The new high-definition transfer on this disc was taken from the original camera negative and looks quite impressive for a low-budget film from the early ’80s. The color palette looks surprisingly rich and there’s lot of nice details that pop off the screen (look out for the sweaty closeups of the killer at the end). Audio sticks to the original mono mix for the film, presented in DTS lossless form here, and the results are clear and crisp for a vintage mix.
Fans will be pleased to know that this set carries over all the features that deal with the first Slumber Party Massacre from the Slumber Party Massacre Collection. The first is a commentary tracks that features writer/director Amy Jones, actress Debra Deliso and actor Michael Villella and moderator Tony Brown, webmaster behind the top Slumber Party Massacre fansite, The Old Hockstatter Place.
It’s an easygoing affair, with Brown giving the participants plenty of room to share memories but also infusing each track with comments and questions to give them shape. That said, Brown’s line of questioning is mainly oriented towards confirming trivia he already knows about the film rather than getting the participants to open up about their feelings and thoughts on their work. Thus, these tracks never really get under the surface level of what’s going on in the films and interesting topics like the perceived sexism of the slasher genre go unmentioned.
That said, it remains a fun listen because the participants approach their task with good cheer and offer some good behind-the-scenes. Jones has a pretty sharp memory of the production, most of which was shot in the Venice and Mar Vista areas of Los Angeles, and Villella and Deliso both chime in with anecdotes about the shoot. Best of all, there is discussion about how the finale of Part 1 was a reshoot added at Corman’s prompting (and how the finale of Taxi Driver influenced Jones’ approach to it).
Also included is the first segment of “Sleepless Nights,” a documentary on the Slumber Party Massacre series that was originally produced for the Slumber Party Massacre Collection. Jones and several cast members appear in it as the piece deftly weaves their comments into a smooth, snappily-paced spoken history of the film. There are plenty of highlights, like Villella’s discussion of the offbeat Method-acting techniques he used to create his killer character. The piece also includes fun fan-related footage to flesh things out, including a tour of the house from the first film and a clip of a kid flipping out when he gets a Slumber Party Massacre VHS as a party gift (note: that kid grew up to be Tony Brown, the commentary moderator on this disc).
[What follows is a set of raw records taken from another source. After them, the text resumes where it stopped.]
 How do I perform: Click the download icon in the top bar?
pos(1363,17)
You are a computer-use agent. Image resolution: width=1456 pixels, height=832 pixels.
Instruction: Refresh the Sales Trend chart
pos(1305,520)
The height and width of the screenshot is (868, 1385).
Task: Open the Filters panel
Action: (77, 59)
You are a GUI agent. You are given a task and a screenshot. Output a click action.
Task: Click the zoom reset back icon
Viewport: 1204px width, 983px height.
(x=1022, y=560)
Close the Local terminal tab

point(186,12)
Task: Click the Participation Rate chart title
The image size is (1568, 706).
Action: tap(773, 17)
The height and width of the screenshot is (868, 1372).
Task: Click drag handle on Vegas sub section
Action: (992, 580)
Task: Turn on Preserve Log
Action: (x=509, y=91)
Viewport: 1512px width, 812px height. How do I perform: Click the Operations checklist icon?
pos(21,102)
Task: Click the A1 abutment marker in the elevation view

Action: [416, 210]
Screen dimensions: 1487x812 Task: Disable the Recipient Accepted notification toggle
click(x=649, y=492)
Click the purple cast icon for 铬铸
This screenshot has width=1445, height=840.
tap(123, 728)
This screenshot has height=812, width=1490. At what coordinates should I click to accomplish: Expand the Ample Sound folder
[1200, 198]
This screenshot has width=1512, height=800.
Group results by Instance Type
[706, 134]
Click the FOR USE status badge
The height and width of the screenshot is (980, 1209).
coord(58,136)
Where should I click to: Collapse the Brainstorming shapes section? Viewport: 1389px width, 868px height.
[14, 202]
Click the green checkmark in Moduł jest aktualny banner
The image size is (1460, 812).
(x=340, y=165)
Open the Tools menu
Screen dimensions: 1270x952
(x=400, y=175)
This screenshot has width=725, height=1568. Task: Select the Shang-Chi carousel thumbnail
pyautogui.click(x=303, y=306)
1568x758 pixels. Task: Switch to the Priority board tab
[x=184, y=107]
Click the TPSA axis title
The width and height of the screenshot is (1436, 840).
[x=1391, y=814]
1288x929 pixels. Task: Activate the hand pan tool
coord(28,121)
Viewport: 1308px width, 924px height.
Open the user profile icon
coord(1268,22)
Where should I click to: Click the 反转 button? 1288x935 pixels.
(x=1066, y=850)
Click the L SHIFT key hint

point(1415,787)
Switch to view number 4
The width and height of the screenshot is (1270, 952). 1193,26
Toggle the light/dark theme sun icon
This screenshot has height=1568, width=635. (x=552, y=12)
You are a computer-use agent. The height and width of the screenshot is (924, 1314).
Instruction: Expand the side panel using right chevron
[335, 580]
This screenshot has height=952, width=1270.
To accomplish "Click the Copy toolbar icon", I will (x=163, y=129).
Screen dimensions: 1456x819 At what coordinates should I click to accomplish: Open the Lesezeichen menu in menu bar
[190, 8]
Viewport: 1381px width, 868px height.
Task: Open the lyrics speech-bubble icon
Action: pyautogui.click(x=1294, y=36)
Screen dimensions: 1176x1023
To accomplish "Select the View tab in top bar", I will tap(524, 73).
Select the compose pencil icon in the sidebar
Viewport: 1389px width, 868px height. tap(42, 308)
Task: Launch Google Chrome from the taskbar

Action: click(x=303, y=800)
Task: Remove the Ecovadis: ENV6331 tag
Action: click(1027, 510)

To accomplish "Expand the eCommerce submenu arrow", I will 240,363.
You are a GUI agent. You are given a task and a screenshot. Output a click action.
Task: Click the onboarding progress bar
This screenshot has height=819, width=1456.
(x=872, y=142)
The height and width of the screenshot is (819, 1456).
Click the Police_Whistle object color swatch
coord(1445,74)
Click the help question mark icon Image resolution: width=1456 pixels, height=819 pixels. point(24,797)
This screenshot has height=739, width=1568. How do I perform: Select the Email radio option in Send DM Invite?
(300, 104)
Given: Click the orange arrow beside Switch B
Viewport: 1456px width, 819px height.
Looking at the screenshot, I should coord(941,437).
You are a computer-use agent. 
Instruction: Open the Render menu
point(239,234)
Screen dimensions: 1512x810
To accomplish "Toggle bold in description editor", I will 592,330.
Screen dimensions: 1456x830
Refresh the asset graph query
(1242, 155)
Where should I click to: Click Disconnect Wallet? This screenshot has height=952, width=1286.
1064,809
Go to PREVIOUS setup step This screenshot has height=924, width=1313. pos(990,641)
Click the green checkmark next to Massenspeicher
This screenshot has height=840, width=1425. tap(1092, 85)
The new inclusion is an interview with Riggs Kennedy, the actor who plays the next-door neighbor character in the film. He reveals a memorably quirky personality as he discusses his lifelong love of acting and poetry, how he got involved in the film and a few memories of the shoot. Things get fascinatingly weird when he gives a performance art-styled rendition of one of his poems, full of bizarre sound effects, jumping around, sudden shouts and wild gestures. The filmmakers intercut this performance with clips of the film as an ironic counterpoint, including a hilarious bit where we see the surviving heroines crying. It’s probably the strangest extra you’ll see on a special edition this year and Kennedy’s one-man show is worth seeing at least once.
The package is rounded out by trailers for all three Slumber Party Massacre films and an image gallery that includes stills, behind-the-scenes photos and an array of posters and video art from around the world. All in all, it’s a nice little upgrade for a deserving cult-fave slasher and its fans will be happy to get this title in high definition.